9.11.2007
Dead dad's club... 12 members mourning.
And here's a few of us.
The Grey's Anatomy's episode where George's dad died, I remember Christina consoling him about it. She mentioned the Dead Dad's Club and like how she said it, it is sad to be a part of it. Ironically, I knew the feeling as at 17, I became a part of it. Christina's "club" may have sounded a bit, well Christinaish, yet (I think) it was the right words of support at the right time.
When my dad died, I appreciated everyone's support, their love for me and my family. But, always, always... at the back of my mind, I was always thinking that they do not know the feeling. Like everyone else, my friends especially, I believe that I lived a sheltered life. During that time, the only closest person whom I know that passed away was an aunt. I "knew" of the grieving part, the praying for the dead, and all that but I never truly understood it, felt its impact on my life... not until I lost my own dad.

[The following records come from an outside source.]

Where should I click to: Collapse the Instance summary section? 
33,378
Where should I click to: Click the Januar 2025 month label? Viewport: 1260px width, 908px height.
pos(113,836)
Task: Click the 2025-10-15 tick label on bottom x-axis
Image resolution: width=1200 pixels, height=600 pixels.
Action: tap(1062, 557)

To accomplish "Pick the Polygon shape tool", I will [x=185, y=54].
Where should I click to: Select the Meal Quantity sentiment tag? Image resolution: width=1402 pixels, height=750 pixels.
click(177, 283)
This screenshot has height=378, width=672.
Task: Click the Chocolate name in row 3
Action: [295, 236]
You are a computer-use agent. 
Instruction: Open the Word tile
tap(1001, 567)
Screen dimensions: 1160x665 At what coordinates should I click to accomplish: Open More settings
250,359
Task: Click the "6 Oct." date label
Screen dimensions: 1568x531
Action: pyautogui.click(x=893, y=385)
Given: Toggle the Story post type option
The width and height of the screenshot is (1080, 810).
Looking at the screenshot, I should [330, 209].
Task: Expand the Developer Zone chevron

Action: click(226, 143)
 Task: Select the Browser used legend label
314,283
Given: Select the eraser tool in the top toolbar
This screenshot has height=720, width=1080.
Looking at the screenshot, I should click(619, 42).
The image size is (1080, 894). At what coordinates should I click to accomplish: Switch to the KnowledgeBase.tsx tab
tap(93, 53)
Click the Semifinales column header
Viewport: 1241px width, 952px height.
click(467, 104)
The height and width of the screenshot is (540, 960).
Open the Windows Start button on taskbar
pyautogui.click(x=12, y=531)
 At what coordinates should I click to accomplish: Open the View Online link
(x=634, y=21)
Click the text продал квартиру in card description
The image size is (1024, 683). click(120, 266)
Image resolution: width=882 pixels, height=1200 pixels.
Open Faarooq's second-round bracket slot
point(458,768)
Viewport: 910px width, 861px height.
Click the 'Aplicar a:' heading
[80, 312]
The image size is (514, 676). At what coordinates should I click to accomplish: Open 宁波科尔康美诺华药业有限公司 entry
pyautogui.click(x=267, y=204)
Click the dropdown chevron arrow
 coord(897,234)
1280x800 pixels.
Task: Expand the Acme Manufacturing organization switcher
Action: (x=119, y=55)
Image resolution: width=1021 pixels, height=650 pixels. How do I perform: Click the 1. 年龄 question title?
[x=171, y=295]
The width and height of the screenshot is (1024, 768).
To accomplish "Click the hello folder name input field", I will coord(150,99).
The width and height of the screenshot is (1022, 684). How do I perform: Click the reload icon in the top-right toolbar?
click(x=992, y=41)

For the longest time, I dint want to talk about it. Not a lot of people knew that for months we considered a couple of hospitals our home. For months, the whole family's plans and our own lives were put on hold. I remember going to my school's chapel everyday to pray... the rosary, st. joseph's novena, and all other prayers. It was that type of comfort that I was looking for, it was as if staying at the chapel bought me more time. In there, time freezes, and I was at peace that my dad was taken cared of even while I was away from him.
It was a tough, trying time. And to this day, I remember everything like it was just yesterday. And how I wish for just one more day with our dad.
And now, zoom back to life. We did loose our dad but we all learned and got our strength from the experience.
The family keeps on getting bigger... and better (???)... but at the end of the day, we all wish to be with our dad.
As for me, I'm no longer that baby in the family who hides and lives by my mom's or brothers' and sisters' wings. I can now stand on my own. And moreso, I am no longer afraid of death.
More importantly, please say a prayer or two today for the most important man in my life, my dear daddy. He would've been 62 years old today!
And to my smoking friends, skip a stick or a pack today, you never know how much extra time it could give you and your loved ones.